Hackers charged with stealing over $100 million worth of US army and gaming technology

[Himanshu Arora]

Four hackers have been charged with breaching the computer networks of major technology companies and the US Army, and stealing more than $100 million in intellectual property, the US Department of Justice revealed yesterday.

According to court records, from January 2011 to March 2014, the four men allegedly hacked into the computer networks of Microsoft, Epic Games, Valve Corporation, Zombie Studios, and the US Army, stealing unreleased software, software source code, trade secrets, copyrighted and pre-release works, and other confidential and proprietary information. 

The alleged cyber theft included software and data related to Microsoft's Xbox One gaming console and Xbox Live online gaming system, pre-release copies of popular video games such as Call of Duty: Modern Warfare 3 and Gears of War 3, as well as Apache helicopter training software. The DoJ claimed the technology was worth between $100 million and $200 million.

Part of the group called Xbox Underground, the four allegedly used SQL injection attacks and stolen usernames and passwords of company employees and their software development partners to break into the targeted companies' networks.

Nathan Leroux, 20, of Bowie, Maryland; Sanadodeh Nesheiwat, 28, of Washington, New Jersey; David Pokora, 22, of Mississauga, Ontario, Canada; and Austin Alcala, 18, of McCordsville, Indiana, were charged on 18 counts by a federal grand jury in the District of Delaware on April 23, 2014.

The charges include conspiracies to commit computer fraud, copyright infringement, wire fraud, mail fraud, identity theft, and theft of trade secrets, as well as individual counts of aggravated identity theft, unauthorized computer access, copyright infringement, and wire fraud.
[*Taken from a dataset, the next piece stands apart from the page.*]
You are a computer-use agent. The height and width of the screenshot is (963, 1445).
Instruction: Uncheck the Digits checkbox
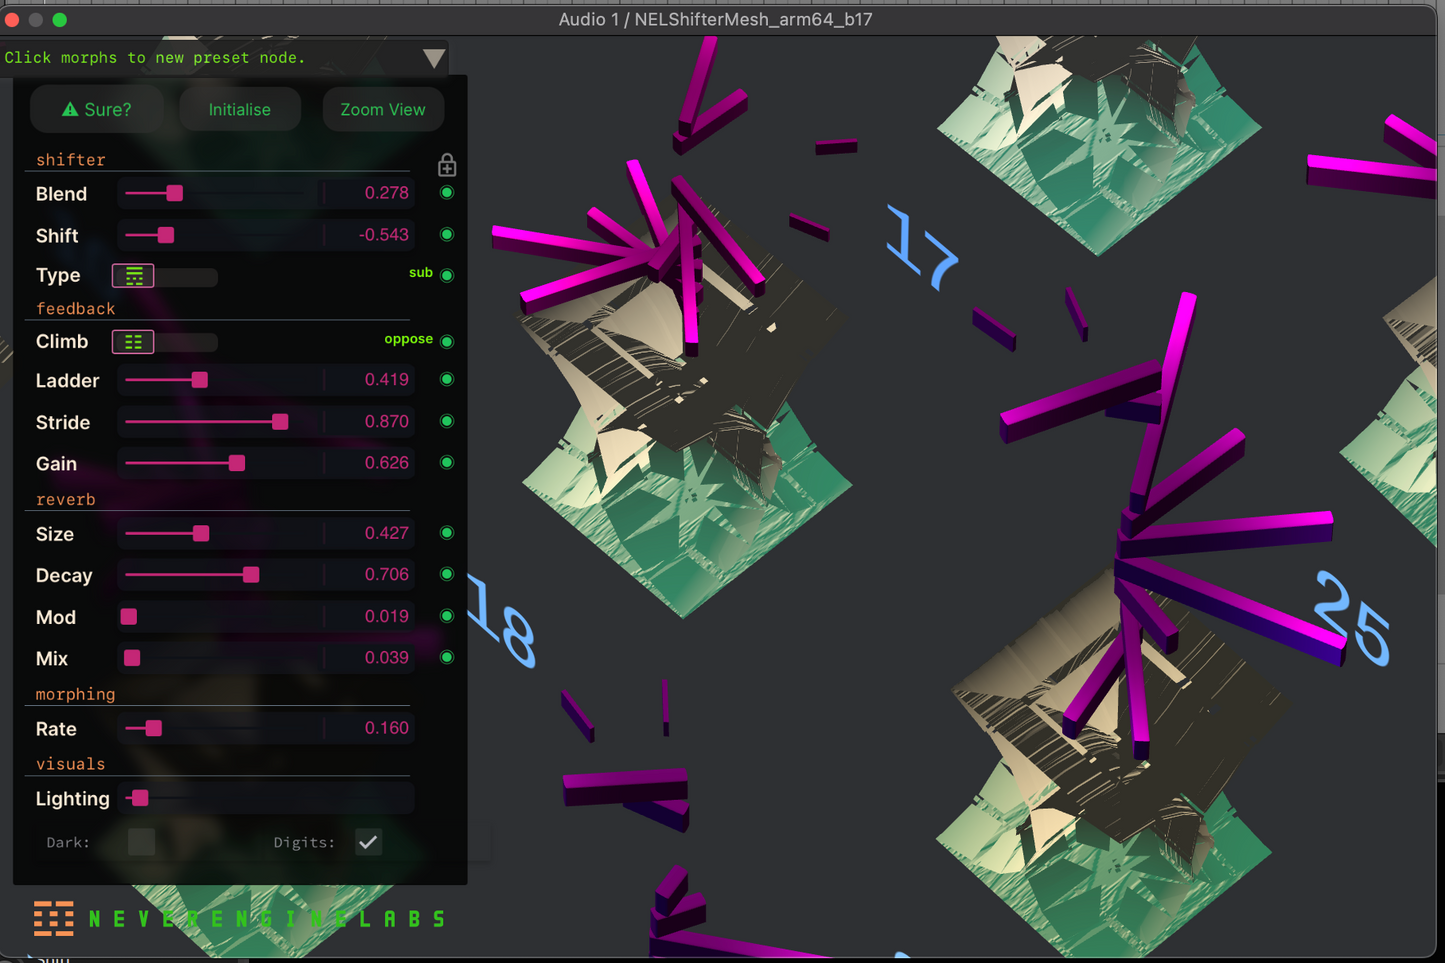point(368,842)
Pokora and Nesheiwat have already pleaded guilty to conspiracy to commit computer fraud and copyright infringement, and are scheduled for sentencing in January. Both face up to five years in prison.

“These were extremely sophisticated hackers ... Don’t be fooled by their ages”, said assistant US attorney Ed McAndrew after a court hearing yesterday.

Permalink to story.

https://www.techspot.com/news/58261-hackers-charged-with-stealing-over-100-million-worth-of-us-army-and-gaming-technology.html

 

[Kibaruk]

So sophisticated that they got caught.

All they missed charging with was treason =P

 

[davislane1]

$100,000,000.00 worth of IP? Pfft. Call me when they crack the half-billion mark.

 

[Skidmarksdeluxe]

Maybe it's a good thing they got caught because most likely they'll be offered lucrative positions at these various tech companies (the US Army will make them generals immediately) after they've received their slap on the wrist.

 

[TheDreams]

*next week starts their job at NSA.

 

[Radient]

Lulz so much butthurt, secure you systems a 18 year old could break in did he start collage at 12 or did you morons just hire checkbox pentesters for your security.

 

[Radient]

“These were extremely sophisticated hackers ... Don’t be fooled by their ages”, said assistant US attorney Ed McAndrew after a court hearing yesterday.

"Kevin mitnick can lauch nukes if he whistles into a telephone" . Not insulting the guys that did this just the stupid responce.

 

[Nima304]

These were extremely sophisticated hackers...

...allegedly used SQL injection attacks...

Not sure if you guys know how SQLi attacks are done, but it's essentially a copy/paste attack. This type of attack is so easy to patch (it comes down to input sanitation in webpages where data is inputted [think search bars on a website]), that it's ridiculous that the U.S. Army would be vulnerable to it in this day and age. I've seen firsthand how the government tries to treat these hackers; they take the approach of "we had great security, but these hackers were smart enough to get past it," although in this case and in most cases, the security was so lax it was practically nonexistent. A child can learn how to do an SQL injection attack, and a second-year college student studying Computer Science can learn how to secure an application from such an attack.